Kelebihan soal uraian yaitu mengukur hasil belajar kompleks yang tidak dapat diukur menggunakan jenis soal obyektif atau soal jawaban singkat dan menelngkapi. Soal jawaban singkat dan melengkapi hanya mengukur kemampuan siswa untuk mengingat atau menghafal seperti mengingat fakta, nama orang, istilah, tempat, dan prosedur. Karena siswa hanya menuliskan jawaban dalam bentuk kalimat pendek, frase atau kata saja, kedua jenis soal tersebut hanya untuk mengukur hasil belajar yang relatif terbatas.
Penyajian soal uraian tidak akan dapat menjamin keberhasilan pengukuran hasil belajar yang kompleks, seandainya guru tidak terampil mengkonstruksi butir soal yang disajikan. Agar soal uraian mampu mengukur hasil belajar yang kompleks, guru perlu menetapkan pencapaian hasil belajar siswa yang diharapkan, kemudian menyusun butir soal uraian berdasarkan hasil belajar tersebut (Miller et al, 2009). Berbeda dengan soal uraian, siswa dapat menjawab soal jawaban singkat dan melengkapi relatif cepat. Karena siswa tidak perlu menyajikan pemecahan masalah. selain itu, gurupun mudah dan cepat mengoreksi jawaban siswa dan memberikan skor secara obyektif.
Kelemahan soal uraian adalah guru sulit mengoreksi jawaban siswa karena variasi dan keluasan jawaban siswa sangat berbeda-beda dan sering membutuhkan waktu lama. Guru juga sering memberikan skor yang berbeda-beda. Apabila lembar jawaban uraian dikoreksi guru lain yang mengampu mata pelajaran yang sama, boleh jadi skor siswa pun bisa berbeda. Akibatnya tujuan hasil belajar siswa yang hendak diukur menjadi kurang berhasil.

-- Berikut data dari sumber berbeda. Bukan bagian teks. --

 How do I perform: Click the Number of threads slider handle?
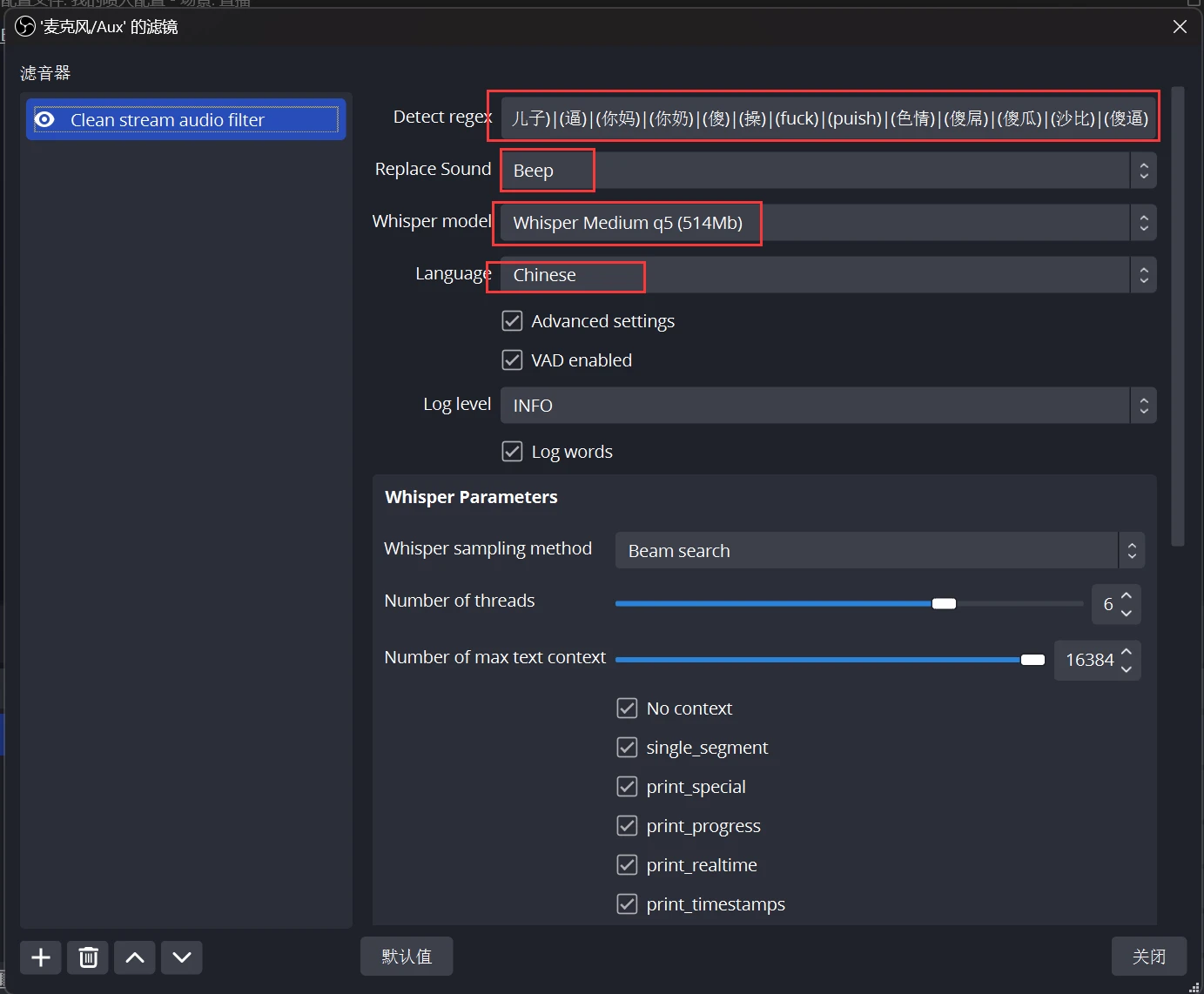944,604
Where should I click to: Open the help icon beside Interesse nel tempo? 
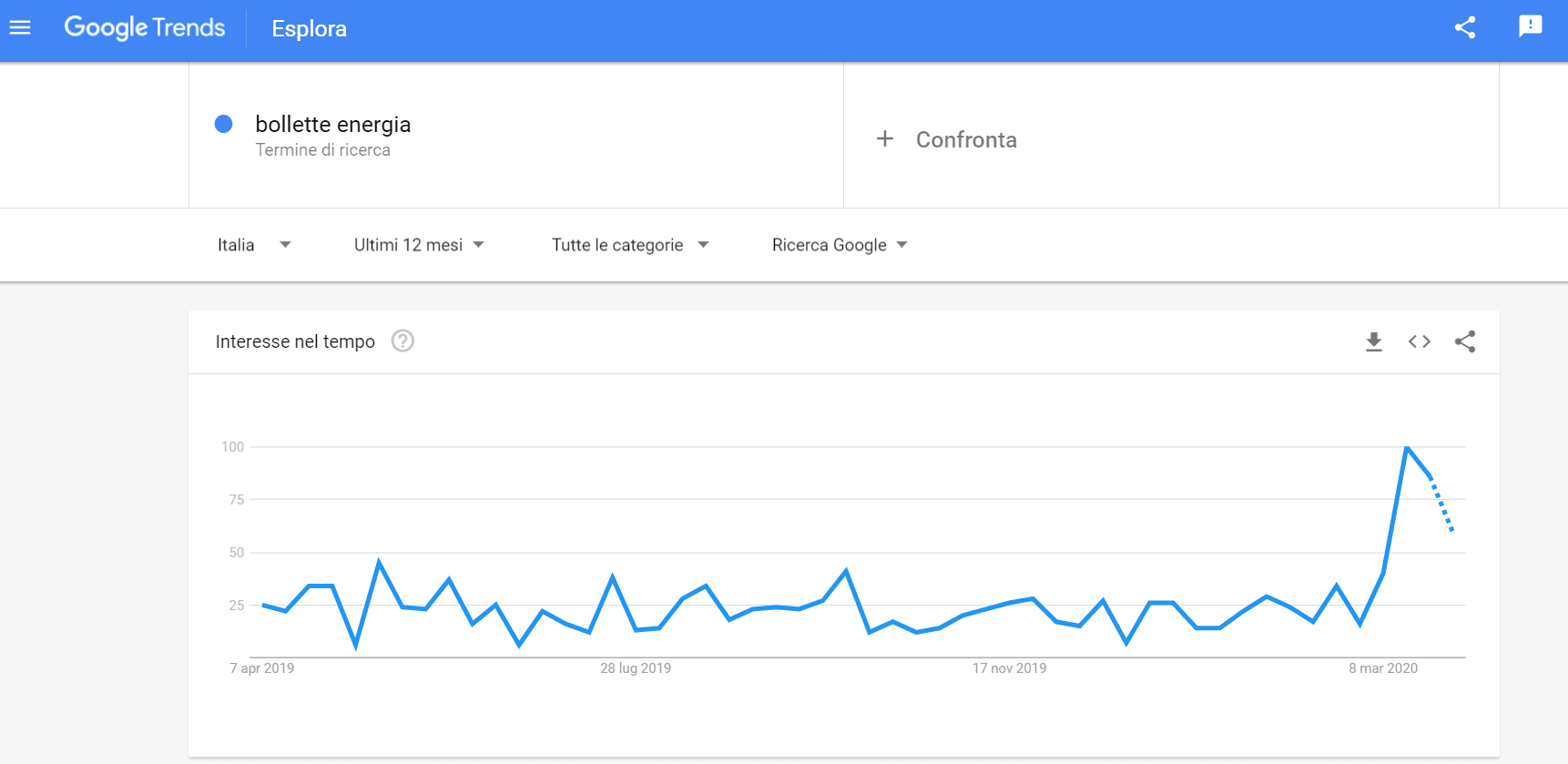[x=402, y=341]
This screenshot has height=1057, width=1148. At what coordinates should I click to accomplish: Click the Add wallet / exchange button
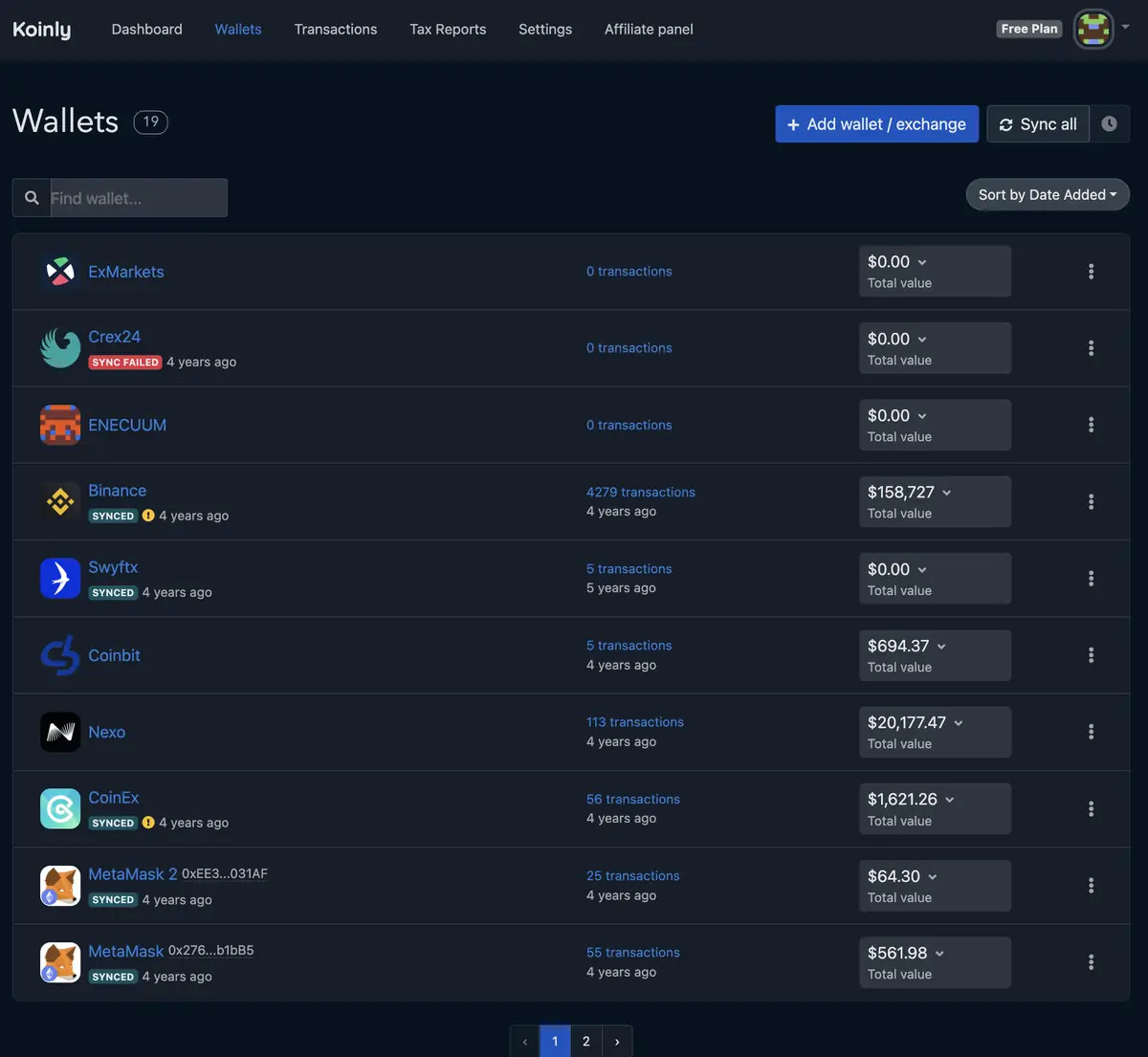[876, 124]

Penyusunan soal jawaban singkat dan melengkapi membutuhkan pedoman penskoran secara rinci sebagaimana pedoman pada penskoran pada soal uraian, juga tidak membutuhkan penyajian daftar pilihan seperti pada soal pilihan ganda. Guru yang memberikan soal jawaban singkat dan melengkapi kadang-kadang menskor jawaban siswa secara biasa seandainya butir soal tidak dikonstruksi dengan baik. Siswa menjawab setiap pertanyaan yang disajikan dengan berbagai jawaban, akibatnya jawaban siswa tidak sesuai dengan yang diharapkan guru. Oleh karena itu guru harus mengkonstruksi setiap butir soal jawaban singkat dan melengkapi dengan cermat dan benar, sehingga siswa dengan mudah memahami pertanyaan dan memberikan jawaban yang homogen.




DAFTAR PUSTAKA

Airasian, P. W. (1991). Classroom Assessment. United States : McGraw-Hill, Inc.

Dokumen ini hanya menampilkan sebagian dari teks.